----- SOURCE DOCUMENT
The Sound Card 002: Interview with vertexguy

Around these parts we’ve always dug the work of guitarist and artist Chris Kline, better known as “vertexguy.” Even in our earliest days we rocked out to his kickass versions of songs from Lords of Thunder and Contra, and we were also there to watch him shred at Video Games Live at GDC last year. And we loved his return performance at the E4All Expo’s VGL too.

Chris continues to rock, both professionally and musically. We caught up with him to talk about his new job at PAIN developer Idol Minds, his new music in Pinball Hall of Fame: The Williams Collection, and his upcoming performance at the Iron Man of Gaming festival. Oh, and we hear that he’s just finished up a negotiations with a major publisher to do a song for an upcoming AAA title.

Hit the jump to read our interview with vertexguy.

Destructoid: First off, what does “vertexguy” mean?

vertexguy: What? It isn’t obvious?! Ok…ok… so in my final year of college, I needed to create my online portfolio. Coming up with a catchy domain is tough, and I wanted it job related as a 3d artist. A vertex is basically a point in 3D space. Connect 3 of these points and you create a polygon (triangle). Polygons are used to create 3D objects. Since I’d be spending all my time manipulating vertices making 3d objects, I thought it would be appropriate to incorporate “Vertex” into the title. Adding “Guy” to the end seemed to be a decent fit and thus “vertexguy” was born. A lot of people break it up and call me “the vertex guy”. Either way works, but I prefer to keep it as a single combined word. You can’t have spaces in domain names, so keeping it together matches the site URL and makes search results a lot more accurate.

Okay…vertexguy, tell us your answer to the age-old question: Why game music?

I’ve always had a fondness for instrumental music. To me, the very core definition of music is expressing ideas and emotions through sound. It’s the one universal language everyone understands. That has nothing to do with words, which is probably why I prefer instrumentals. Game music has always been primarily instrumental, and regardless if it was a beep coming from my NES or a live orchestral recording from a modern Final Fantasy game, it has always intrigued me. Combine that with a childhood lust for playing video games, and it only made sense that I would be greatly influenced by the music contained within them. Unfortunately I don’t think the game industry gives enough credit to the importance of original music, and the impact it has on the player. I often find many game compositions are as good, or better, than anything you’d hear in a major motion picture.

You’ve got quite a list of games you’ve contributed to. How did you start composing game music?

I’ve worked on over a dozen titles on the art side, but musically only on two so far. I started composing at a very young age using the MOD and MIDI formats. Later in high school I composed a few tunes for some independent game projects. Around this time I also started doing game remixes on guitar. After college I joined a Web site called Musician War and started competing, mostly with game tunes. My first published original game composition was produced during my time at FarSight Studios.

What was your role at FarSight? What did you work on?

I was initially hired on as an artist / assistant producer. It was a small studio, so I found myself taking on lots of lead responsibility, and working on multiple games at once. I quickly became the driving force behind raising the bar with new technologies and techniques. There was no audio department at the time, so I seized the opportunity and took on the role of Audio Designer as well. Unfortunately most of the games I worked on didn’t have a budget for a soundtrack, so I mainly worked on sound effects. Eventually an opportunity popped up to do a soundtrack if I could do it in a 2 week time frame. From this insane 2 week crunch emerged my first soundtrack to Pinball Hall of Fame: The Gottlieb Collection. The soundtrack was only 5 songs in total and fit a 70’s classic rock / funk style to match the time period of the game.
----------
----- PROVIDED DATA
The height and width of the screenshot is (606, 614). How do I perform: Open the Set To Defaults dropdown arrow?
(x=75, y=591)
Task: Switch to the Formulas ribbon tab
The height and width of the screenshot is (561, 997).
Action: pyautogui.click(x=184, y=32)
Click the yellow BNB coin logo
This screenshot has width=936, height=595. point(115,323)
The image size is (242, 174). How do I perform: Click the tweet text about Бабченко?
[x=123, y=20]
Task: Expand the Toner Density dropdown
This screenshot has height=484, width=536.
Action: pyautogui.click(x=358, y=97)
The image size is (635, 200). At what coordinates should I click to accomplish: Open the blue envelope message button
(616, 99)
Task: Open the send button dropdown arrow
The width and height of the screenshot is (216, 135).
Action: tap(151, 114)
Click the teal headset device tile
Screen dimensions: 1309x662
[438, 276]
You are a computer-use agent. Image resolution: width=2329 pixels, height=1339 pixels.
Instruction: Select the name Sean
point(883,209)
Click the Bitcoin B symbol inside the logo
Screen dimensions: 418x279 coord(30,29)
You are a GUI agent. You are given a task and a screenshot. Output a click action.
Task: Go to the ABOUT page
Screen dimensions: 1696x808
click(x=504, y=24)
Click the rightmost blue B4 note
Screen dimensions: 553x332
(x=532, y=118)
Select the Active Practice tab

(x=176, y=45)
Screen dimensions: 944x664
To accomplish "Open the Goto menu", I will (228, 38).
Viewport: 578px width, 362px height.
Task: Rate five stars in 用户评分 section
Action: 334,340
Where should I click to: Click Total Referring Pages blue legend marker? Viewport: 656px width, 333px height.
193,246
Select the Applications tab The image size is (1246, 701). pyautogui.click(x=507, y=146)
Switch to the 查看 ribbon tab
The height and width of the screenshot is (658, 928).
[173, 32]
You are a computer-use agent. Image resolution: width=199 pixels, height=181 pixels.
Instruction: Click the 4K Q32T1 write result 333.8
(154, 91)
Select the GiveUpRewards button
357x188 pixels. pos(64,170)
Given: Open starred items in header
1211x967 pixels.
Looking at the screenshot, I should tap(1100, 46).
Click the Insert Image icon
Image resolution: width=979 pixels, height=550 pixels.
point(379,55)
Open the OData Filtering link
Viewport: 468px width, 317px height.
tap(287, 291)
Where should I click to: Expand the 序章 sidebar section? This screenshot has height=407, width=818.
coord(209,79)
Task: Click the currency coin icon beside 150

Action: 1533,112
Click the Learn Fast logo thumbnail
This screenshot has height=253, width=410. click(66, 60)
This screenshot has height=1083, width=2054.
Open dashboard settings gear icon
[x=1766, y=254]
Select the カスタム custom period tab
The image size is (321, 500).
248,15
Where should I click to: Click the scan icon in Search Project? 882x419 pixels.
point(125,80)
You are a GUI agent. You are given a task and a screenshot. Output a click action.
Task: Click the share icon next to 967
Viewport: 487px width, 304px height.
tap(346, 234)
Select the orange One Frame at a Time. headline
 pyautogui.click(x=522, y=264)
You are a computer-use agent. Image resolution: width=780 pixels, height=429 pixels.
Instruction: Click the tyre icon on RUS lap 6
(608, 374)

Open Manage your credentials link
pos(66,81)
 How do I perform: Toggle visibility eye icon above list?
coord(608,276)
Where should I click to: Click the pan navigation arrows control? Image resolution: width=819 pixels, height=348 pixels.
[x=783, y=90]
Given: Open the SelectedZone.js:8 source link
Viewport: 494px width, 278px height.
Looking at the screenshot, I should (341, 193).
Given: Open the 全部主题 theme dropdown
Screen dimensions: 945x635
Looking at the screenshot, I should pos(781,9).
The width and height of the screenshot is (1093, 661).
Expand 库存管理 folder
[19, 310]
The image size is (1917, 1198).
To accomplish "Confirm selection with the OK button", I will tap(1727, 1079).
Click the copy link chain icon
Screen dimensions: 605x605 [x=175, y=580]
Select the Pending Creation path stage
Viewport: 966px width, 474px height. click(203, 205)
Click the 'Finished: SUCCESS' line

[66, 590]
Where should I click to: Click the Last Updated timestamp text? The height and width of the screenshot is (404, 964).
----------
**REQUIRED TASKS**
A: In the vertexguy interview, how many songs were on the soundtrack to Pinball Hall of Fame: The Gottlieb Collection?
B: Reproduce the passage of the vertexguy interview starting with "Chris continues to" and going on through "upcoming AAA title.".
Use only the vertexguy interview to answer.

**THE REPLIES**
A: Five songs.

B:
Chris continues to rock, both professionally and musically. We caught up with him to talk about his new job at PAIN developer Idol Minds, his new music in Pinball Hall of Fame: The Williams Collection, and his upcoming performance at the Iron Man of Gaming festival. Oh, and we hear that he’s just finished up a negotiations with a major publisher to do a song for an upcoming AAA title.